After a monumental vote by the UK public to leave the European Union last Thursday, the British music industry have spoken on what the future holds for British music.
The country was split close to 50/50 over the EU Referendum, with less than a narrow 2% lead for a Brexit. In the lead up to the historic event the music industry in the UK came out as a large majority in support of remain, with Universal’s David Joseph and Beggar’s Martin Mills writing together: “A victory for Brexit would be economically, politically, socially and culturally disastrous – for all of us.”
But the votes are in now and it’s up to the country to cope with the effects of a Brexit, but where does this leave the music industry in the UK? The British Phonographic Industry (BPI)’s chief Geoff Taylor has commented, saying: “The outcome of the EU Referendum will come as a surprise to many across the music community, who will be concerned by the economic uncertainty that lies ahead and the impact this may have on business prospects.”
Taylor goes on: “However, the UK public has spoken, and once the short-term political and macro-economic consequences have played out, this decision will mean new priorities for the music industry in our work with government. We will, of course, press the government to swiftly negotiate trade deals that will ensure unimpeded access to EU markets for our music and our touring artists.

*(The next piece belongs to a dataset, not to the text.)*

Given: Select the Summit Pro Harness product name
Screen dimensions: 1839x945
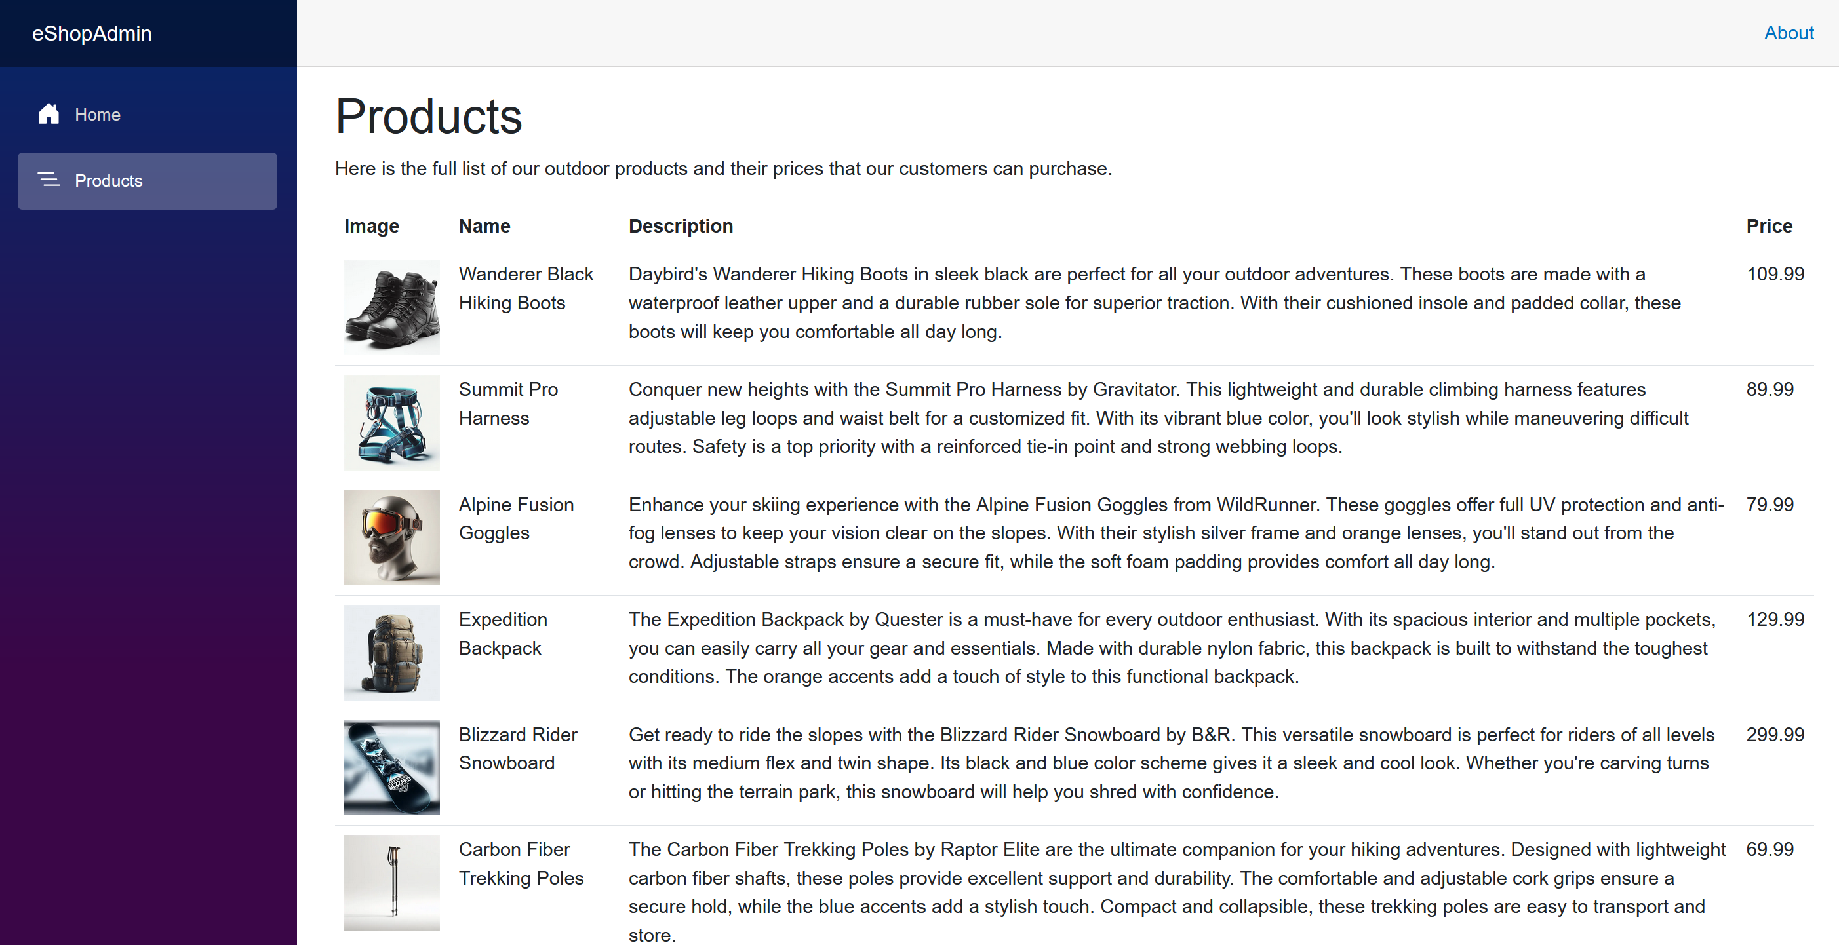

“Our government will also now have the opportunity to legislate for stronger domestic copyright rules that encourage investment here in the UK and which will protect UK creators from piracy and from tech platforms siphoning off value through copyright loopholes. We are confident that British music will remain hugely popular across Europe and we will work hard to make sure UK labels are able to capitalise on that demand.”
The European Commission was in the process of discussing copyright legislation across their member states, something that could have benefitted UK artists with extra measures to protect their work. As the UK has now left the EU it is up to the British government to work with creators to ensure their work is protected in the digital market that has introduced all new and yet-to-be fully addressed copyright concerns.

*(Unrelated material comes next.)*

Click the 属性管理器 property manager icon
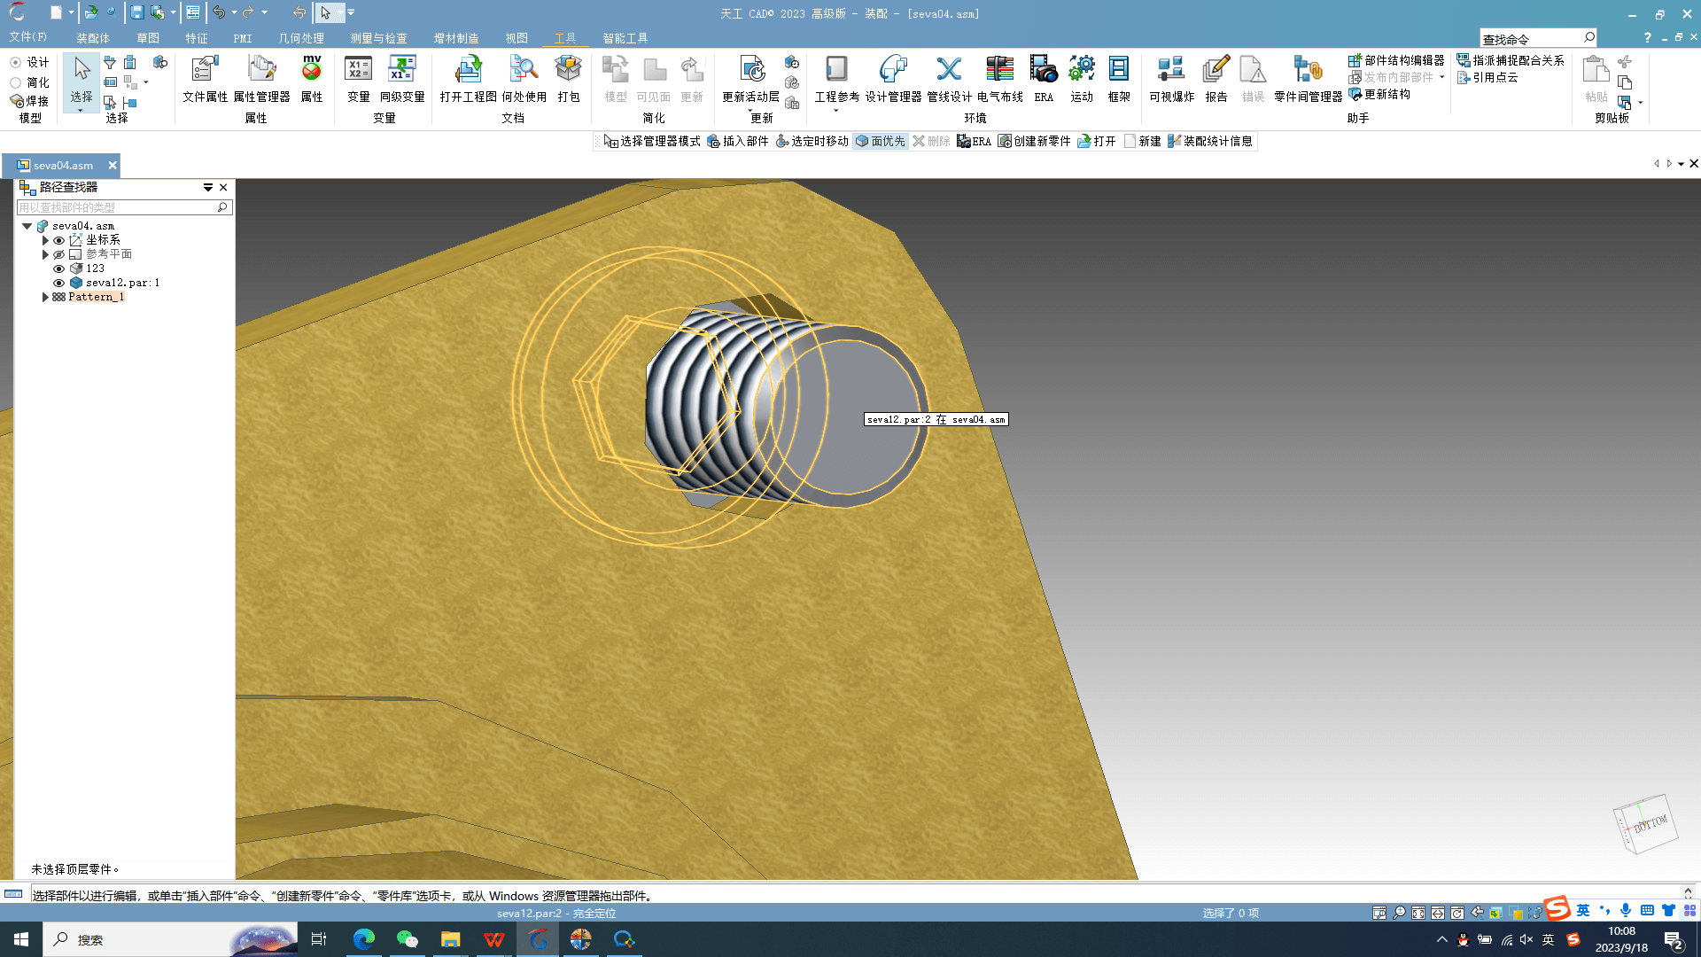click(x=261, y=78)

Director of Entertainment Intelligence, Sammy Andrews said: “We wait to see how the dice fall on the UK’s gamble, but we do know it’s possible we’ll be hit with potential visa requirements, additional administration burdens, new trade agreements, potentially complex tax implications and levies. As someone working predominantly in the digital landscape I have concerns over both licensing and investment implications for music tech start-ups.
“There are also very important questions to be asked about the impact this will have on the ongoing copyright reforms for the digital ecosystem. The EU are very close to reforming some critical copyright issues and the UK is now standing on our own in these arguments.”
There’s no real way to tell what the implications of Brexit may be on the music industry. Some, like Bobby Owsinski writing for Forbes, think it might even be good for the music business – though his report suggests that may apply to music execs rather than the artists themselves. Now we wait and hope that leaving the EU won’t have too much of an impact on Britain’s music and that an independent UK government can help to protect artists.